What the exercise asks. Extract, unchanged, the stretch of the data below from the line that contains "coordinates (806, 955)." through the line that contains "(279, 216).".

Dataset records.
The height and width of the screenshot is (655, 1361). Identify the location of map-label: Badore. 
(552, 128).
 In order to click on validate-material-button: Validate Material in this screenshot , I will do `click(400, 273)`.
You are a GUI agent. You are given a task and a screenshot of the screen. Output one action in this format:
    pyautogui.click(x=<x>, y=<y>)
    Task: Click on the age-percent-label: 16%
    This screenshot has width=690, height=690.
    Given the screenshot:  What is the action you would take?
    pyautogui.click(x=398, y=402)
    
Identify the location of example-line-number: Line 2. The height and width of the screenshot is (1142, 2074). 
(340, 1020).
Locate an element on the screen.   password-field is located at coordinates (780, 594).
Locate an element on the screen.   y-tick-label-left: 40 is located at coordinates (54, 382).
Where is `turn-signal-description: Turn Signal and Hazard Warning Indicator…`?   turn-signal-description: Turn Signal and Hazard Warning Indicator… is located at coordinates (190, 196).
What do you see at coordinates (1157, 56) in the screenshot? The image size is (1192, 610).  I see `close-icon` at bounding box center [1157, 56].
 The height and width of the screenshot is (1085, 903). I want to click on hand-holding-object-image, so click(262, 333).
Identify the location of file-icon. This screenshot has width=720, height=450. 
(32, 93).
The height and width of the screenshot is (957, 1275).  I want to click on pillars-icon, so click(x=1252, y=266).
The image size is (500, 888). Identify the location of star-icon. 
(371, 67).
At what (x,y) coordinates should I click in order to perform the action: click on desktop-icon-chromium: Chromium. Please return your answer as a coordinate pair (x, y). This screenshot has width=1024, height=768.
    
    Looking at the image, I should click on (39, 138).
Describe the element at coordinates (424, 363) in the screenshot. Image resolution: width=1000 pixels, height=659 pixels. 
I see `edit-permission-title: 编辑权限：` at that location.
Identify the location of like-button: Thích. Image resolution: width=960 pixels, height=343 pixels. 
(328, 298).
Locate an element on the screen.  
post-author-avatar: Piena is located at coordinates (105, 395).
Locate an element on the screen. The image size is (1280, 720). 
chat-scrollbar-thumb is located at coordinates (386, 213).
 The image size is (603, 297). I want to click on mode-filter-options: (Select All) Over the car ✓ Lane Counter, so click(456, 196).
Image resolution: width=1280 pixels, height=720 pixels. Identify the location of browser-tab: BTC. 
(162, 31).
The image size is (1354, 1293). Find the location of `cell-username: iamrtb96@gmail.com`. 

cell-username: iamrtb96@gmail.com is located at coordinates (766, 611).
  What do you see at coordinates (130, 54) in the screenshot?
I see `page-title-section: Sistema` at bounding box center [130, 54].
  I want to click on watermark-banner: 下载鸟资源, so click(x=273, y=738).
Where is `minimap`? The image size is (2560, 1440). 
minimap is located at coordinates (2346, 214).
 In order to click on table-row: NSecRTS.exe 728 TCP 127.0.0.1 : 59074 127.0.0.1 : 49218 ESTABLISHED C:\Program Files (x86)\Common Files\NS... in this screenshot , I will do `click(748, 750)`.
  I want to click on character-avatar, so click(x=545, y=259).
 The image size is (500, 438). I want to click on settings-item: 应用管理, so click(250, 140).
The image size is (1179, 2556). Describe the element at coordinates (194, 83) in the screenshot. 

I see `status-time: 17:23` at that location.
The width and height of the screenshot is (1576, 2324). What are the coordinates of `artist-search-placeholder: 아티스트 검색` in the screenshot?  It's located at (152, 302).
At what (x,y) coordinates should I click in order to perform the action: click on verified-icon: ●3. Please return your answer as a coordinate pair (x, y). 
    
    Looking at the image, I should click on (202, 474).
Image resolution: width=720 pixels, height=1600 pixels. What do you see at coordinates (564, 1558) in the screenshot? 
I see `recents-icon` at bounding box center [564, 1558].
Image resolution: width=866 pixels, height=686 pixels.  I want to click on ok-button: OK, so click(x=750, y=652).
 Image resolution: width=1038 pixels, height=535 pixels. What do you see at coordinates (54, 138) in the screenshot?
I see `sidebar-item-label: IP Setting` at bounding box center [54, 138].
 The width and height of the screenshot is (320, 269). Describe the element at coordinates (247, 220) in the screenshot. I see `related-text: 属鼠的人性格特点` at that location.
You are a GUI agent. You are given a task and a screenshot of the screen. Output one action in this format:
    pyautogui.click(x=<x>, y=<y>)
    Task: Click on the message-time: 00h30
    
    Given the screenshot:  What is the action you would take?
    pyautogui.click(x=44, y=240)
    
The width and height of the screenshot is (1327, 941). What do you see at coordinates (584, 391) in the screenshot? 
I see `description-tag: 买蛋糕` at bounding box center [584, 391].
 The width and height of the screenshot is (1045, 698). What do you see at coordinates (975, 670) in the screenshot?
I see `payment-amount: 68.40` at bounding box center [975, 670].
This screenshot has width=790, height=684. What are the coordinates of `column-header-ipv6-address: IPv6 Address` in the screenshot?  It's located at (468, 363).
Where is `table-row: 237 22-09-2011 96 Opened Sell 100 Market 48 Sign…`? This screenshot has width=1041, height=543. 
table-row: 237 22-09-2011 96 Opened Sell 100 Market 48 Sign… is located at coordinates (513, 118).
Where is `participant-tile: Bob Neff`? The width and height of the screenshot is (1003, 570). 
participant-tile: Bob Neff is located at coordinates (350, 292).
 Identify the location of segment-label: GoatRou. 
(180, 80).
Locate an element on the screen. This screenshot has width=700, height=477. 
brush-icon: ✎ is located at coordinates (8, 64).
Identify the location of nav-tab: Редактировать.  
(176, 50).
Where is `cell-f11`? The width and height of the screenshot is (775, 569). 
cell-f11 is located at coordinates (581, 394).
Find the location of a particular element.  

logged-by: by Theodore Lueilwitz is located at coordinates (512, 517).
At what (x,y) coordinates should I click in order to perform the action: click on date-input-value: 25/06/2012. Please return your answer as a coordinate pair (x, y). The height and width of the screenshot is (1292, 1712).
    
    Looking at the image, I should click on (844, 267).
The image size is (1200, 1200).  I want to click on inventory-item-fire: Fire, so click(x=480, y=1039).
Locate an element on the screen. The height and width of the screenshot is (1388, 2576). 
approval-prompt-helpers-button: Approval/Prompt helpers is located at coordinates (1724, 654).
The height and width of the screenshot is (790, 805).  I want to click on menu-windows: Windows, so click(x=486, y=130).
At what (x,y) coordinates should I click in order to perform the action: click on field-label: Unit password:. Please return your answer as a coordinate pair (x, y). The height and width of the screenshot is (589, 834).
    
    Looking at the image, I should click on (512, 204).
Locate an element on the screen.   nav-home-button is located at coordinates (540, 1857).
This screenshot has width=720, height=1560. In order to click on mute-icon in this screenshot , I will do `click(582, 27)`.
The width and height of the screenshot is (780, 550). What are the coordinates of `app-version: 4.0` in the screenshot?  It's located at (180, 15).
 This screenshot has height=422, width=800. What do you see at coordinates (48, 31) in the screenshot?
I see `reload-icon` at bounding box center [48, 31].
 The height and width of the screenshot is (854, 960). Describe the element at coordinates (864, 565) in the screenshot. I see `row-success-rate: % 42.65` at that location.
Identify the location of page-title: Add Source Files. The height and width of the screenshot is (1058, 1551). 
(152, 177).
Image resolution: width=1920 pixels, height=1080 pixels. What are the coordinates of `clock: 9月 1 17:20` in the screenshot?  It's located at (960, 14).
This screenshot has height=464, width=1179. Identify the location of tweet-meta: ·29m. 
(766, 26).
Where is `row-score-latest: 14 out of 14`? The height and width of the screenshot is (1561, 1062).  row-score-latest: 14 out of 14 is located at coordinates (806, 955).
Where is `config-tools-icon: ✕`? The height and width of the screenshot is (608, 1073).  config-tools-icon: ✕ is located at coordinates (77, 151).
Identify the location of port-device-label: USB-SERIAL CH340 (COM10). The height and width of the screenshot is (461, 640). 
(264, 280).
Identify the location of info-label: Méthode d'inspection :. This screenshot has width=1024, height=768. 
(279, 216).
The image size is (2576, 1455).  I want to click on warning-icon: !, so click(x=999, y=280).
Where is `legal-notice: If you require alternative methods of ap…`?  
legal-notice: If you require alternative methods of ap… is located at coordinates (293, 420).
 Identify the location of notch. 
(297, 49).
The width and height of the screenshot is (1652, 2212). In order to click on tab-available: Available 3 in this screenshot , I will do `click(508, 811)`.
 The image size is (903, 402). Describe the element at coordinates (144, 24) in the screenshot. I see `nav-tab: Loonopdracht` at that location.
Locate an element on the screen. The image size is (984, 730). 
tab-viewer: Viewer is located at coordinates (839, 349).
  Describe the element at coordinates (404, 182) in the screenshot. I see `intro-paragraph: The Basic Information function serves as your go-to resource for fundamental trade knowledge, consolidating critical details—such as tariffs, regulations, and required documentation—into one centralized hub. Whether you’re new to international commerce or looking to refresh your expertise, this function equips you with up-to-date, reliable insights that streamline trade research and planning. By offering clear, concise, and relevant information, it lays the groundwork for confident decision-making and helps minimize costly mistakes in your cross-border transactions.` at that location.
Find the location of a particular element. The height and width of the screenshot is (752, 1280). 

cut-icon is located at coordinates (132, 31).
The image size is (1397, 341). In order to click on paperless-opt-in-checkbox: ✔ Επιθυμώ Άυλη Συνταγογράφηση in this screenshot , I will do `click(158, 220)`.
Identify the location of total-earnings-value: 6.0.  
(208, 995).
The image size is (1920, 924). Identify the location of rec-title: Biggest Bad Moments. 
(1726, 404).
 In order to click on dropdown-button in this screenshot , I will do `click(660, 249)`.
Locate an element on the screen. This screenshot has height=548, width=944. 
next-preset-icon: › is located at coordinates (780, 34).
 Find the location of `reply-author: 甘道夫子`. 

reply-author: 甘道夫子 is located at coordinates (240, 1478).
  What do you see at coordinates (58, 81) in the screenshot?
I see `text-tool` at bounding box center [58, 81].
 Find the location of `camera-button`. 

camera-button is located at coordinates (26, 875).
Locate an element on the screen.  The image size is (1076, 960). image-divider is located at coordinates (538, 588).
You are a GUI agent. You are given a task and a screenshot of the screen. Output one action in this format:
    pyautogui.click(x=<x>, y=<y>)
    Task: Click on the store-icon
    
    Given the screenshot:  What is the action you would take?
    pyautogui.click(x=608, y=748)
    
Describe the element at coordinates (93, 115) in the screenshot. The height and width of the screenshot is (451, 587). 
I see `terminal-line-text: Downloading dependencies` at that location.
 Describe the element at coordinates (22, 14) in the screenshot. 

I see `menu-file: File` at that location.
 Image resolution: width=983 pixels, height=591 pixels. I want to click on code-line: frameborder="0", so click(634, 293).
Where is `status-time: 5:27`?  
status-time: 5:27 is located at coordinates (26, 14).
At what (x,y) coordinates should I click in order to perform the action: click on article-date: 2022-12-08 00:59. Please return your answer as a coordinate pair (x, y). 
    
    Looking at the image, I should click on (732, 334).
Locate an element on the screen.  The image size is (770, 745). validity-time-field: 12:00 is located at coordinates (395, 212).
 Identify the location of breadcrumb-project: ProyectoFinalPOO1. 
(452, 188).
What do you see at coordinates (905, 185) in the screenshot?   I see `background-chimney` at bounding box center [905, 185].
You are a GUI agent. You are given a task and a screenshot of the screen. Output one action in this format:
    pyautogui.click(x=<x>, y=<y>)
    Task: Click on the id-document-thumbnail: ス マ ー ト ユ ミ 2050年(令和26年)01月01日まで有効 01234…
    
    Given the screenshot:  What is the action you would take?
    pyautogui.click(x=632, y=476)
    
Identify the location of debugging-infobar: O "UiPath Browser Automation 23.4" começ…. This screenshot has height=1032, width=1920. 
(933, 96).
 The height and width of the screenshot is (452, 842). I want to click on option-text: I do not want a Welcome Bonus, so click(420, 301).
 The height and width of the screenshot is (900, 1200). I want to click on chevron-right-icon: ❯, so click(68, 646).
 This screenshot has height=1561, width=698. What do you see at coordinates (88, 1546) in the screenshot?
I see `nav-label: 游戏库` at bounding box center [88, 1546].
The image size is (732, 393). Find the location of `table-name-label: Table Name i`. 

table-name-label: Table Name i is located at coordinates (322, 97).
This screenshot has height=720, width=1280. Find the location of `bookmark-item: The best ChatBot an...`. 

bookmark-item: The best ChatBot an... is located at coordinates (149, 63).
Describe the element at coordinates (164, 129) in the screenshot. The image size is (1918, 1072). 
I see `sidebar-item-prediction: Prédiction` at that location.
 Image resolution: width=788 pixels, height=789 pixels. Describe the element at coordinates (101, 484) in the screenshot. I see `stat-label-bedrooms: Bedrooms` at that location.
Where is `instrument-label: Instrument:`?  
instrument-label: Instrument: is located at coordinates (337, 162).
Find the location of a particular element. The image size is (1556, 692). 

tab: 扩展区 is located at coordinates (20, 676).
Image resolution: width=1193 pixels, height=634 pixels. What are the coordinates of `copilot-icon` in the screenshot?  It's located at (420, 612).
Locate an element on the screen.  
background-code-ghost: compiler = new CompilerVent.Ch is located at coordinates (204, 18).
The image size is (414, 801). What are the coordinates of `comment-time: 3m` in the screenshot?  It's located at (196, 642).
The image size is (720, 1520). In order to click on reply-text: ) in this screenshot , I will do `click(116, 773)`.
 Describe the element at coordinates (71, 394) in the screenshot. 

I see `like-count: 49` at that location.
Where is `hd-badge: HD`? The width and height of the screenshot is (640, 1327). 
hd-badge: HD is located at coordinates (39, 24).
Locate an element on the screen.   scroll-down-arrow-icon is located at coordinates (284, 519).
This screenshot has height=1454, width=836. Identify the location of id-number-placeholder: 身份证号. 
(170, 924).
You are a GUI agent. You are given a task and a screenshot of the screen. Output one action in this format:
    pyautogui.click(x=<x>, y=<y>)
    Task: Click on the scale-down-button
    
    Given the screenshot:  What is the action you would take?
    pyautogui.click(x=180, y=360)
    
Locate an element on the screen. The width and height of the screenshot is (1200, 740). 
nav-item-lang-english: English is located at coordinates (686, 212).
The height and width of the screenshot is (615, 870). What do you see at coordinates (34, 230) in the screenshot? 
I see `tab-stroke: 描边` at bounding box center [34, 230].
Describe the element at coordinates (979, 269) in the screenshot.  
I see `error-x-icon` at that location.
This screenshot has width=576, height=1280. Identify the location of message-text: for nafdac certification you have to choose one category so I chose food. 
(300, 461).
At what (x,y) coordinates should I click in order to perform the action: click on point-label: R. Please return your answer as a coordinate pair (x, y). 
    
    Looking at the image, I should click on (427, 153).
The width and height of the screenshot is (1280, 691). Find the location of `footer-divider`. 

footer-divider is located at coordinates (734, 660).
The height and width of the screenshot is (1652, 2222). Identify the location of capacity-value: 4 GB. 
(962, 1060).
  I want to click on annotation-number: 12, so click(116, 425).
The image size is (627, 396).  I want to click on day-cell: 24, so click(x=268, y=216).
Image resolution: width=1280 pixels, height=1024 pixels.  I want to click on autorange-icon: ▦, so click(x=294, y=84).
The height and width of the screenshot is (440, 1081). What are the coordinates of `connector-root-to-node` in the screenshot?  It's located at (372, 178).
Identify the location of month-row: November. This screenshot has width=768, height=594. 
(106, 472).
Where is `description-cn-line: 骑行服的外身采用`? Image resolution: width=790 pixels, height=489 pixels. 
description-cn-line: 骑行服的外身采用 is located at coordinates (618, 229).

Output.
Where is `row-score-latest: 14 out of 14`? The height and width of the screenshot is (1561, 1062).  row-score-latest: 14 out of 14 is located at coordinates (806, 955).
Where is `config-tools-icon: ✕`? The height and width of the screenshot is (608, 1073).  config-tools-icon: ✕ is located at coordinates (77, 151).
Identify the location of port-device-label: USB-SERIAL CH340 (COM10). The height and width of the screenshot is (461, 640). 
(264, 280).
Identify the location of info-label: Méthode d'inspection :. This screenshot has width=1024, height=768. 
(279, 216).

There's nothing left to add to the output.